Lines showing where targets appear
|---|
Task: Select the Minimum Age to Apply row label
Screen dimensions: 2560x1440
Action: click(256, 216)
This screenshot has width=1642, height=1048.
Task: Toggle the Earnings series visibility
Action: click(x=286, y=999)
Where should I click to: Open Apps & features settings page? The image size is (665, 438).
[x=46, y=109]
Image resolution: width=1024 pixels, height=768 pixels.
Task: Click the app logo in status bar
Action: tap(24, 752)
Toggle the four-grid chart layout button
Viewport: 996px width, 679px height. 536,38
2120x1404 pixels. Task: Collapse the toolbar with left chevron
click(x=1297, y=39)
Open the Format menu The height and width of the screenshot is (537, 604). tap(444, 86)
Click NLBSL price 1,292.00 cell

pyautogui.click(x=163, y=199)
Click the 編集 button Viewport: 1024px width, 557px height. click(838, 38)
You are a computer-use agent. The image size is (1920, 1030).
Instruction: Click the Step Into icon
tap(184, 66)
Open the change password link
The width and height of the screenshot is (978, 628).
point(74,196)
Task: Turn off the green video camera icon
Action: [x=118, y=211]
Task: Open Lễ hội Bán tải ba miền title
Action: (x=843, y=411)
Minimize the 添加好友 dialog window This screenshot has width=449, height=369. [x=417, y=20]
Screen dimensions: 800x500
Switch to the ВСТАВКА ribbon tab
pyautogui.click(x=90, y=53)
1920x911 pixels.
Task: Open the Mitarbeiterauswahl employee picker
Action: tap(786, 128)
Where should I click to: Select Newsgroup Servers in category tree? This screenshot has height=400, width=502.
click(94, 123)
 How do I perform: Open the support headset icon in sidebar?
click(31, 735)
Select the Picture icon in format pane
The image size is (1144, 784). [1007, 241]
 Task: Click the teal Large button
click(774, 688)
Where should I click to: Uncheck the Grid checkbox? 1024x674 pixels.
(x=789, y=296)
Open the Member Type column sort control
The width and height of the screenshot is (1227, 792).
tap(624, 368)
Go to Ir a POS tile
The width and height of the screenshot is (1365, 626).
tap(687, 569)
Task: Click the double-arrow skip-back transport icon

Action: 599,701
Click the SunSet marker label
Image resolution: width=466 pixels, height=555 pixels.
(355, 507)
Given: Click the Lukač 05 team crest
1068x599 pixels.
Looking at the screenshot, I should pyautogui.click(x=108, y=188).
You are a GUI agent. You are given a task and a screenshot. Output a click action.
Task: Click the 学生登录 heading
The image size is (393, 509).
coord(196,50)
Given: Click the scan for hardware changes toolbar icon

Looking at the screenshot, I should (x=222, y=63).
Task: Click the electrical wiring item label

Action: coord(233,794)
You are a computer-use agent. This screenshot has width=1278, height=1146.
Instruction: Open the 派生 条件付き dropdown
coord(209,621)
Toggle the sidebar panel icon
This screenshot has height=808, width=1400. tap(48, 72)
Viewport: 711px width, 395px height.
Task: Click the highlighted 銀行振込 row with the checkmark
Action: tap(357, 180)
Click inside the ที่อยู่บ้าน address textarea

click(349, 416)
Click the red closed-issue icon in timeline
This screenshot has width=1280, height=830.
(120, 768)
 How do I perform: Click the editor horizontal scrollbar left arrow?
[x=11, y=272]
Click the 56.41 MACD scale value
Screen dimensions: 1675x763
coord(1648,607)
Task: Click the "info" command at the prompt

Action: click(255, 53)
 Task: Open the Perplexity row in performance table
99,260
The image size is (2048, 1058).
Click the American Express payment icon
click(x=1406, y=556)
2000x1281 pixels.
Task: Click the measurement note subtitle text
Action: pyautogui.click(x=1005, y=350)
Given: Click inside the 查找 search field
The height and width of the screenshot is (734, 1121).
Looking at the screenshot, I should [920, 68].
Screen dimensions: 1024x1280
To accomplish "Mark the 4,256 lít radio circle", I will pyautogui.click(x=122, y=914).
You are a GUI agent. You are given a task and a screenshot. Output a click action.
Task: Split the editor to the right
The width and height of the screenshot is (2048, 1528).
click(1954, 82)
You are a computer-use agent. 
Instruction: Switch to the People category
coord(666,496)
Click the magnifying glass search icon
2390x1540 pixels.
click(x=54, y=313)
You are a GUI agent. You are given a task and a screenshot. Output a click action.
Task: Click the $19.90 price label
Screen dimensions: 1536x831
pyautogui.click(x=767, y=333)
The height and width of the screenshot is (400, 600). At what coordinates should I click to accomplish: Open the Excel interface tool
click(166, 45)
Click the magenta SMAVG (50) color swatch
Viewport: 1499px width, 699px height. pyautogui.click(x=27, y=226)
|---|
Short task
Revise the lines above by putting "Where do I click to" in place of every "Where should I click to", leaving all other text as it is.

Answer below
Task: Select the Minimum Age to Apply row label
Screen dimensions: 2560x1440
Action: click(256, 216)
This screenshot has width=1642, height=1048.
Task: Toggle the Earnings series visibility
Action: click(x=286, y=999)
Where do I click to: Open Apps & features settings page? The image size is (665, 438).
[x=46, y=109]
Image resolution: width=1024 pixels, height=768 pixels.
Task: Click the app logo in status bar
Action: tap(24, 752)
Toggle the four-grid chart layout button
Viewport: 996px width, 679px height. 536,38
2120x1404 pixels. Task: Collapse the toolbar with left chevron
click(x=1297, y=39)
Open the Format menu The height and width of the screenshot is (537, 604). tap(444, 86)
Click NLBSL price 1,292.00 cell

pyautogui.click(x=163, y=199)
Click the 編集 button Viewport: 1024px width, 557px height. click(838, 38)
You are a computer-use agent. The image size is (1920, 1030).
Instruction: Click the Step Into icon
tap(184, 66)
Open the change password link
The width and height of the screenshot is (978, 628).
point(74,196)
Task: Turn off the green video camera icon
Action: [x=118, y=211]
Task: Open Lễ hội Bán tải ba miền title
Action: (x=843, y=411)
Minimize the 添加好友 dialog window This screenshot has width=449, height=369. [x=417, y=20]
Screen dimensions: 800x500
Switch to the ВСТАВКА ribbon tab
pyautogui.click(x=90, y=53)
1920x911 pixels.
Task: Open the Mitarbeiterauswahl employee picker
Action: tap(786, 128)
Where do I click to: Select Newsgroup Servers in category tree? This screenshot has height=400, width=502.
click(94, 123)
 How do I perform: Open the support headset icon in sidebar?
click(31, 735)
Select the Picture icon in format pane
The image size is (1144, 784). [1007, 241]
 Task: Click the teal Large button
click(774, 688)
Where do I click to: Uncheck the Grid checkbox? 1024x674 pixels.
(x=789, y=296)
Open the Member Type column sort control
The width and height of the screenshot is (1227, 792).
tap(624, 368)
Go to Ir a POS tile
The width and height of the screenshot is (1365, 626).
tap(687, 569)
Task: Click the double-arrow skip-back transport icon

Action: 599,701
Click the SunSet marker label
Image resolution: width=466 pixels, height=555 pixels.
(355, 507)
Given: Click the Lukač 05 team crest
1068x599 pixels.
Looking at the screenshot, I should pyautogui.click(x=108, y=188).
You are a GUI agent. You are given a task and a screenshot. Output a click action.
Task: Click the 学生登录 heading
The image size is (393, 509).
coord(196,50)
Given: Click the scan for hardware changes toolbar icon

Looking at the screenshot, I should (x=222, y=63).
Task: Click the electrical wiring item label

Action: coord(233,794)
You are a computer-use agent. This screenshot has width=1278, height=1146.
Instruction: Open the 派生 条件付き dropdown
coord(209,621)
Toggle the sidebar panel icon
This screenshot has height=808, width=1400. tap(48, 72)
Viewport: 711px width, 395px height.
Task: Click the highlighted 銀行振込 row with the checkmark
Action: tap(357, 180)
Click inside the ที่อยู่บ้าน address textarea

click(349, 416)
Click the red closed-issue icon in timeline
This screenshot has width=1280, height=830.
(120, 768)
 How do I perform: Click the editor horizontal scrollbar left arrow?
[x=11, y=272]
Click the 56.41 MACD scale value
Screen dimensions: 1675x763
coord(1648,607)
Task: Click the "info" command at the prompt

Action: click(255, 53)
 Task: Open the Perplexity row in performance table
99,260
The image size is (2048, 1058).
Click the American Express payment icon
click(x=1406, y=556)
2000x1281 pixels.
Task: Click the measurement note subtitle text
Action: pyautogui.click(x=1005, y=350)
Given: Click inside the 查找 search field
The height and width of the screenshot is (734, 1121).
Looking at the screenshot, I should [920, 68].
Screen dimensions: 1024x1280
To accomplish "Mark the 4,256 lít radio circle", I will pyautogui.click(x=122, y=914).
You are a GUI agent. You are given a task and a screenshot. Output a click action.
Task: Split the editor to the right
The width and height of the screenshot is (2048, 1528).
click(1954, 82)
You are a computer-use agent. 
Instruction: Switch to the People category
coord(666,496)
Click the magnifying glass search icon
2390x1540 pixels.
click(x=54, y=313)
You are a GUI agent. You are given a task and a screenshot. Output a click action.
Task: Click the $19.90 price label
Screen dimensions: 1536x831
pyautogui.click(x=767, y=333)
The height and width of the screenshot is (400, 600). At what coordinates should I click to accomplish: Open the Excel interface tool
click(166, 45)
Click the magenta SMAVG (50) color swatch
Viewport: 1499px width, 699px height. pyautogui.click(x=27, y=226)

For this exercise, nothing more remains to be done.